А каков был день наступающий! После разговения нас до утра укладывали спать. Но не спалось. Мы вскоре просыпались, а нас уже встречал радостный колокольный звон. Попасть самому на колокольню и хоть немного позвонить было пределом мечтаний, хотя развлечений и без того было достаточно: карусель, качели, катанье яиц, игра в битки (чье яйцо крепче) и попутно чудеснейший обряд христосования: «Христос воскрес!» «Воистину воскрес!» И ты снова и снова вспоминаешь: да, действительно воскрес. И радость охватывает тебя, и ты с любовью целуешь христосующегося с тобой. Радость продолжалась все три пасхальных дня и растягивалась до следующего воскресения — дня Поминовения. Нет, день Поминовения тоже не был печальным. Ведь мы же знали, что Христос «сущим во гробех живот даровал». И люди старались ничем не омрачить радость. На первый день Пасхи никто не потреблял спиртного. Даже пьянчуга Тимоха ходил трезвый. На второй и третий день пили, но пьяного гомона на улицах не было. И вообще в детстве я на Пасху не видел пьяных в селе. Слегка выпивших — да, пьяных — нет.

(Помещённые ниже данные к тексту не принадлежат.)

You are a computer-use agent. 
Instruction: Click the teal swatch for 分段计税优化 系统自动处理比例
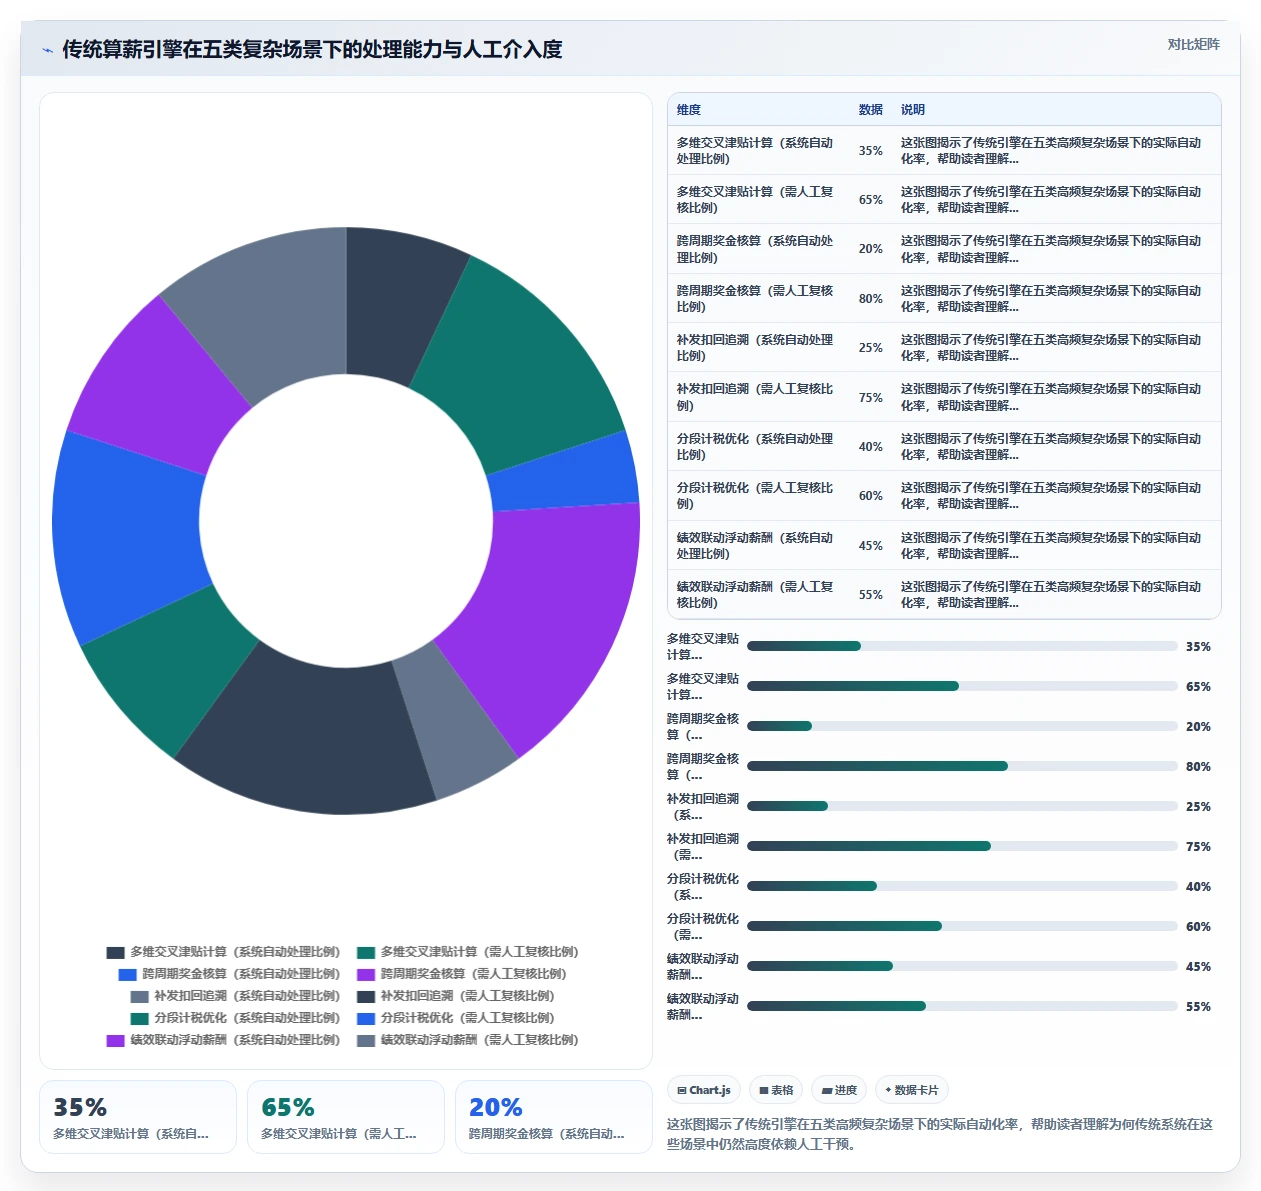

Только одна Пасха прошла для меня с грустью. Это было в 1915 году. Уже пришли первые сообщения о погибших на войне. Уже и мы узнали, что наш отец «пропал без вести». А недалеко от нас женщина — титка Катря — получила «похоронку» на мужа. И вот я увидел титку Катрю среди ожидающих освящения пасхи и куличей. У нее на развернутом платочке стоял маленький куличик из темной муки, мизерная пасочка и пяток яичек. Лицо ее было задумчиво и печально. Рядом стоял плохо одетый бледный мальчик. Эта картина меня так поразила, что я не мог больше стоять здесь. Грудь мою сжала страшная боль, и я в слезах бросился домой. Дома началась истерика. Бабушка, которая из-за болезни в церковь не могла пойти, дозвалась меня к себе и пыталась выяснить, в чем дело. Но я в слезах только иногда вскрикивал, заикаясь: «Титка Катря!» С большим трудом бабушка доискалась причины моей истерики. Она собрала огромный узел всевозможных пасхальных яств — большой кулич, яйца, колбасу, сало — и послала нас с Иваном до титки Катри. После этого я успокоился, но печаль так и не покидала меня во весь этот прекрасный праздник. Людское несчастье задело своим жестоким крылом мое детское сердце, и оно продолжало болеть. Не лазил я на колокольню, не катался на карусели и качелях, не катал яиц и не играл в битки. Рассказ этот не будет полным, если я не расскажу, что уже в пятидесятисемилетнем возрасте, проходя психиатрическую экспертизу в Институте им. Сербского, я привел этот случай для подтверждения того, что бывает, когда человека ведут чувства, а не разум. Но эксперт, Тальце Маргарита Феликсовна, вписала мне это событие как одно из начальных проявлений моего психического заболевания.